Entries for locating words and on-screen elements:
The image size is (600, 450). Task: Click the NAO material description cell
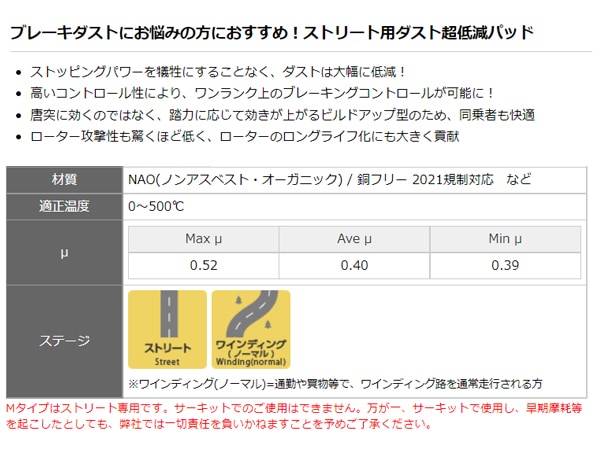pos(330,180)
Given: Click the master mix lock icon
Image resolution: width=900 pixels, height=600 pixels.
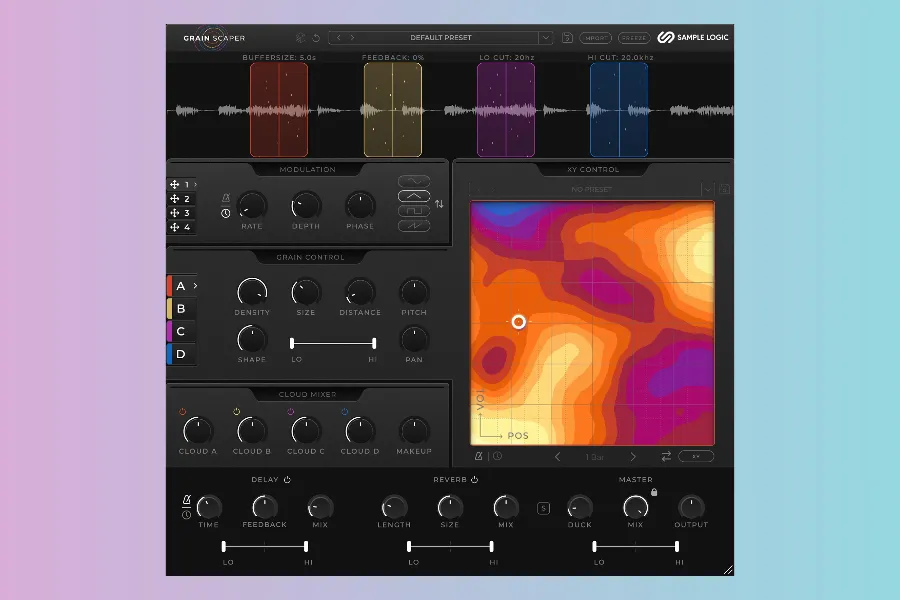Looking at the screenshot, I should tap(654, 491).
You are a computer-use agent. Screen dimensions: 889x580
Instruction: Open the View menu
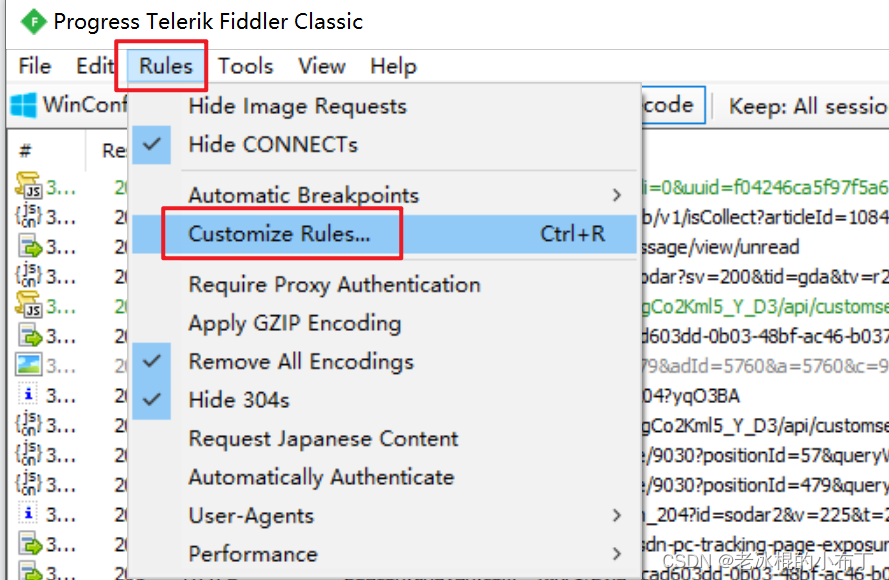(x=321, y=66)
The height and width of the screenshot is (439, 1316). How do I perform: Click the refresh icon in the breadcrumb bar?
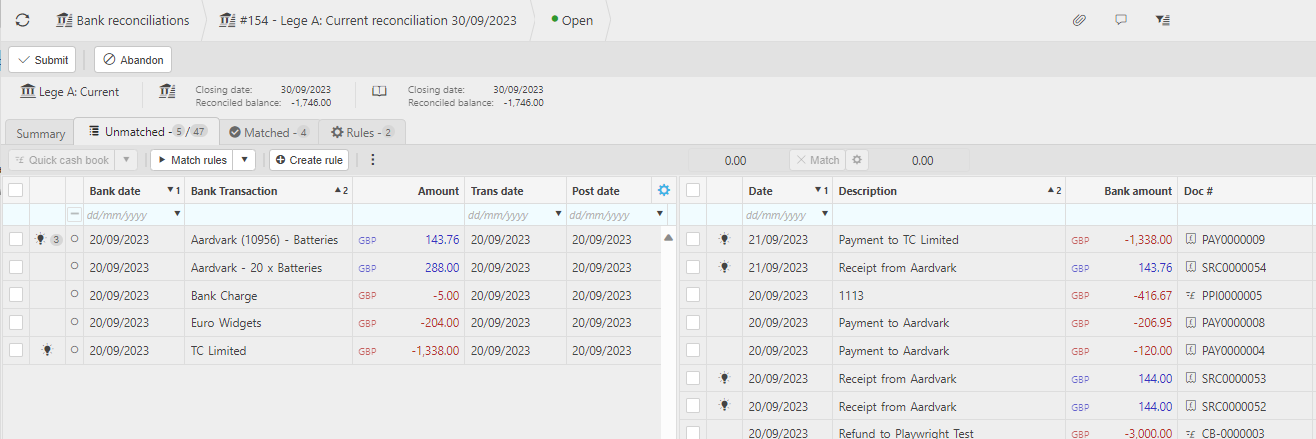click(22, 20)
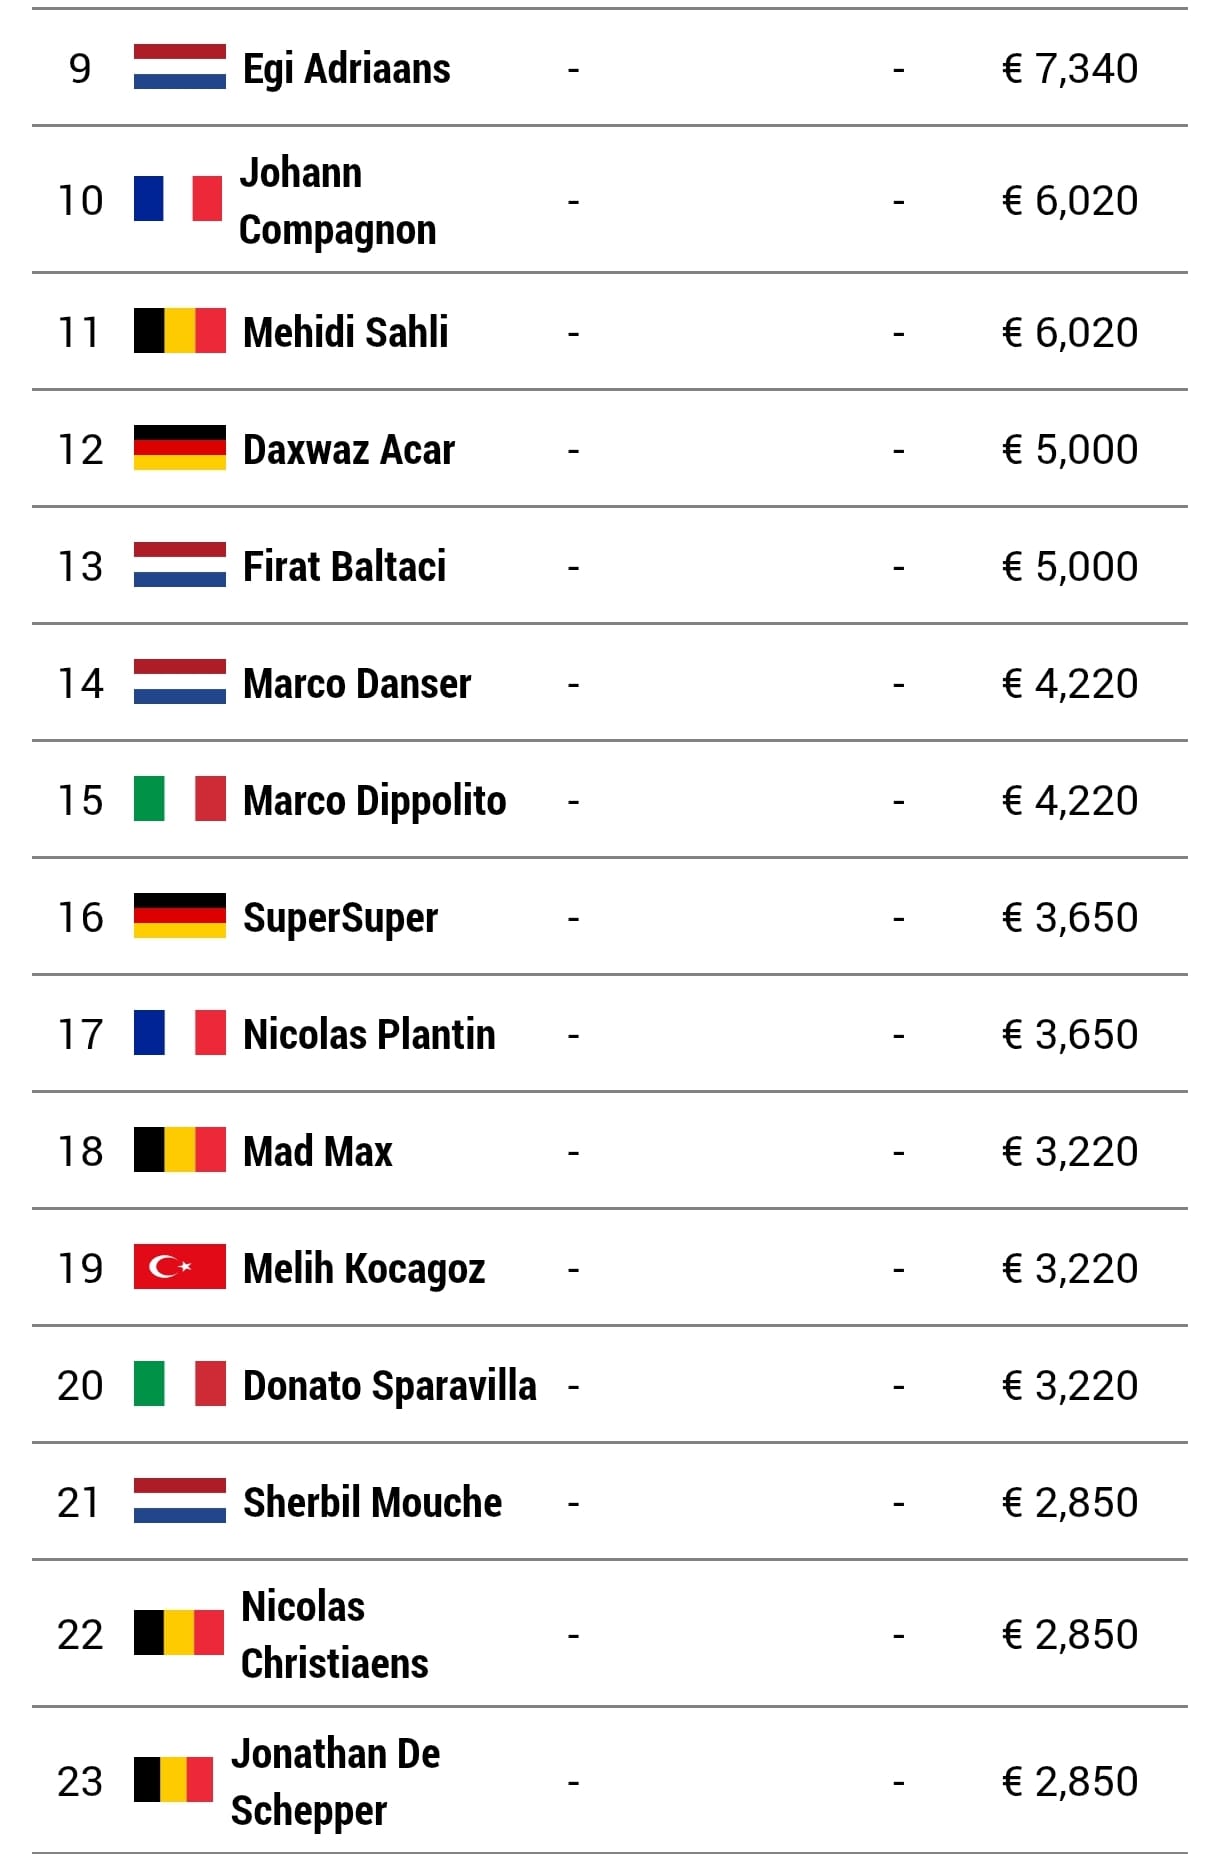The width and height of the screenshot is (1220, 1854).
Task: Click the €5,000 prize in Daxwaz Acar's row
Action: [x=1070, y=449]
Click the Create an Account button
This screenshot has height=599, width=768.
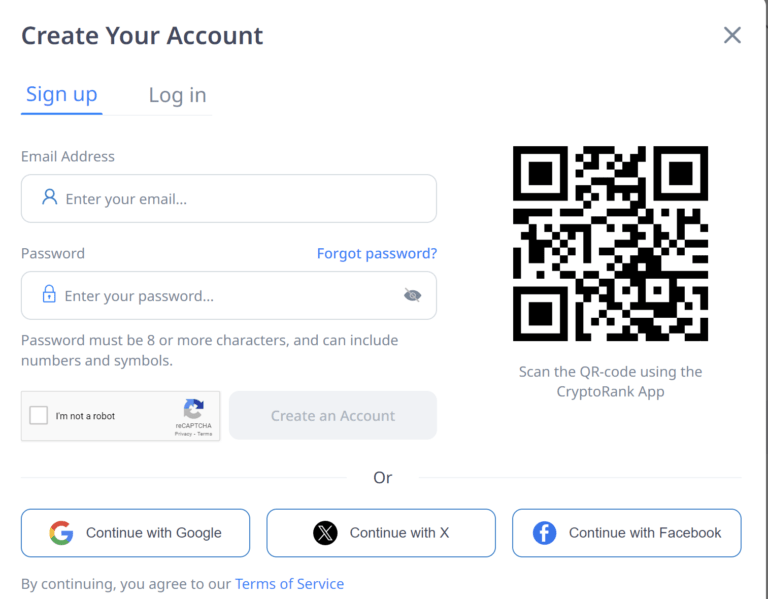point(333,415)
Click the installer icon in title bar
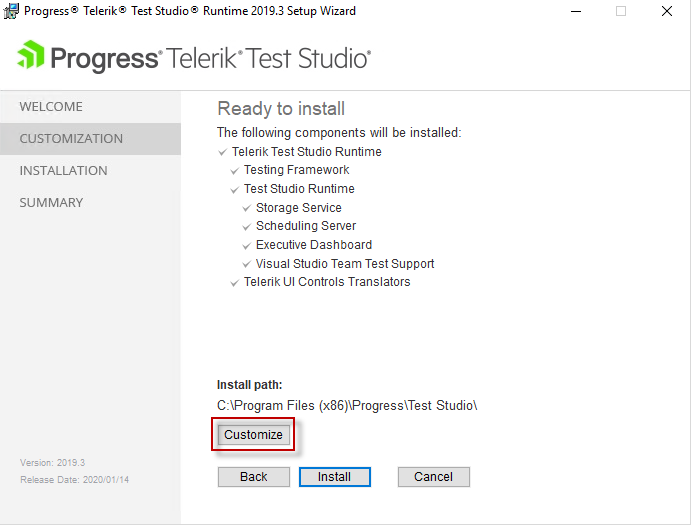Viewport: 691px width, 525px height. pyautogui.click(x=11, y=11)
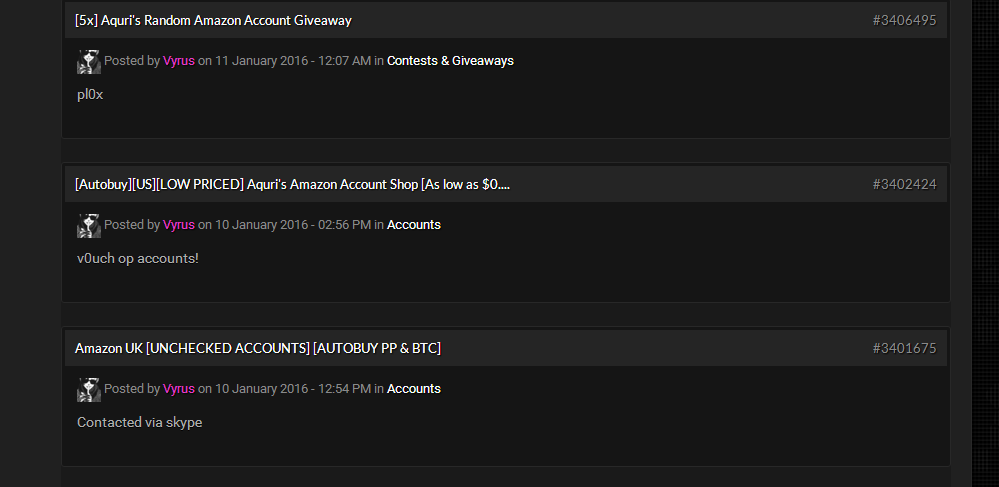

* **Work instructions**: Print the entries word for word, starting at the line that contains "You are a computer-use" and ending with the last line of the entries. Leave the pictures out of your answer.

* **Response**:
You are a computer-use agent. Screen dimensions: 889x580
Instruction: Open the View menu
(x=321, y=66)
The height and width of the screenshot is (439, 1316). How do I perform: Click the refresh icon in the breadcrumb bar?
click(22, 20)
The width and height of the screenshot is (1220, 1854).
Task: Click the €5,000 prize in Daxwaz Acar's row
Action: [x=1070, y=449]
Click the Create an Account button
This screenshot has height=599, width=768.
point(333,415)
Click the installer icon in title bar
Viewport: 691px width, 525px height. pyautogui.click(x=11, y=11)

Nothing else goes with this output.